Twin Falls, Idaho · By Maggie Watte

Better bees. Quieter science. Real Idaho.

Idaho Bees is a fifteen-year field journal from the Magic Valley, written in Twin Falls at 3,745 feet of elevation where winters drop below zero for weeks and nectar flows are short. The site covers horizontal Layens and Lazutin hives, thymol-based varroa rotation, sheep's-wool overwintering, and the wildflower forage — balsamroot, sweet clover, fireweed, snowberry — that Idaho pollinators actually depend on. Everything here is practiced, not theorized.

What You'll Find Here

Field-tested beekeeping knowledge for Idaho & the PNW

Most popular beekeeping content is filmed in Louisiana, Georgia, or the California Central Valley — climates where bees fly in January and winter losses are a rounding error.
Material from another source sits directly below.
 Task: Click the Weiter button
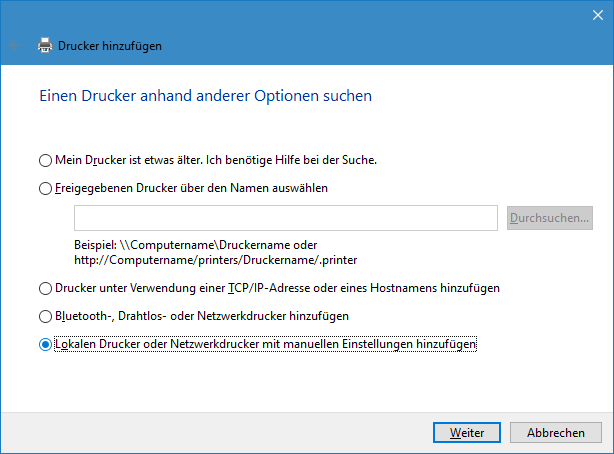point(467,432)
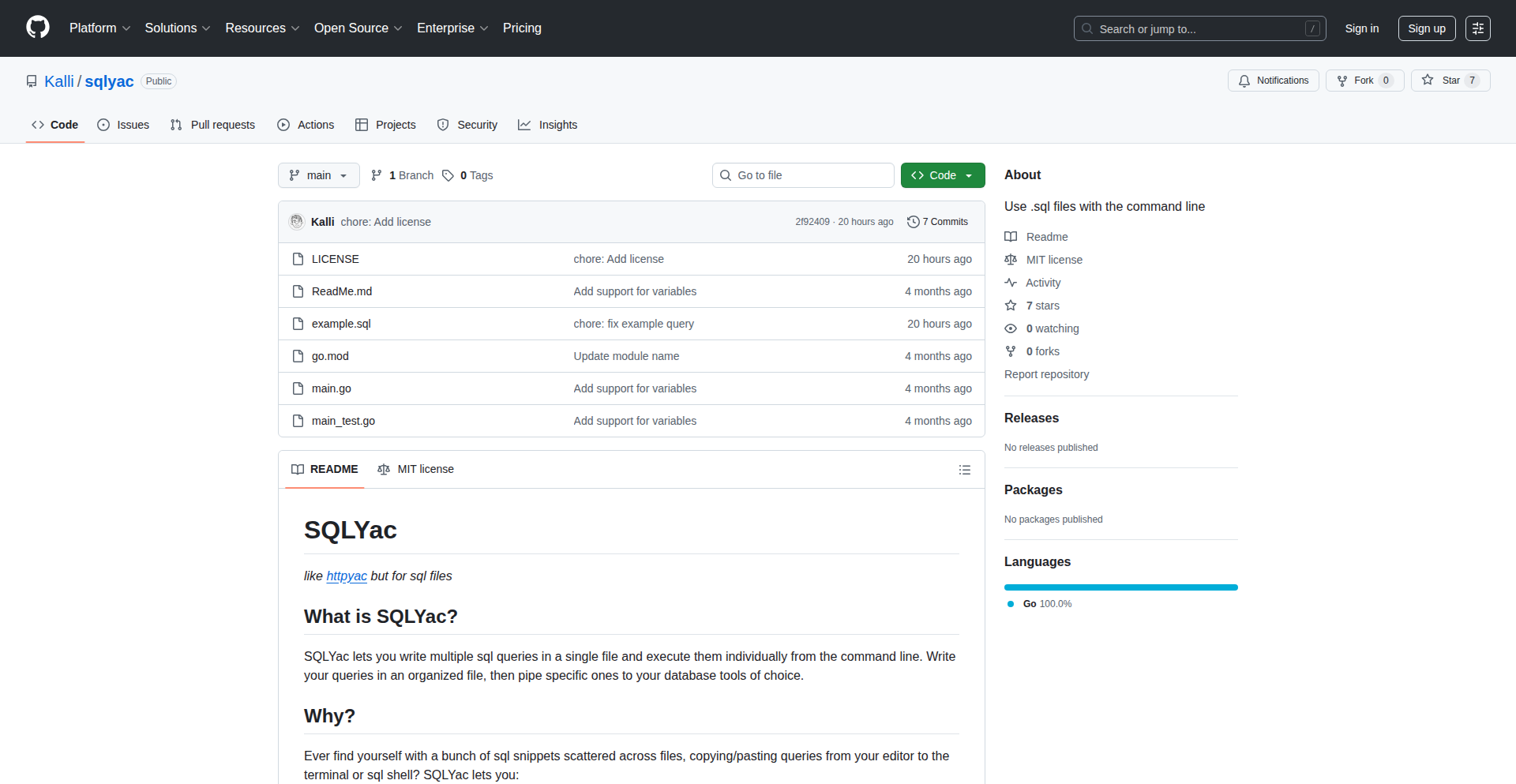Click the commit history clock icon
Screen dimensions: 1516x784
click(914, 222)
Idaho Bees is written from an apiary at USDA hardiness zone 6b, where winter clusters hold for five months, mite pressure crashes unprepared colonies in August, and the difference between surviving and thriving is preparation in September, not intervention in February.

Hives

Why horizontal hives

Layens and Lazutin hives hold the whole colony in one long box you work frame by frame — no 80-pound deep supers to lift, no stacked-box moisture problems, and far better overwintering in cold climates. After fifteen years with Langstroths I switched most of my apiary to horizontal designs and my winter losses dropped from 20–30% to roughly 5%.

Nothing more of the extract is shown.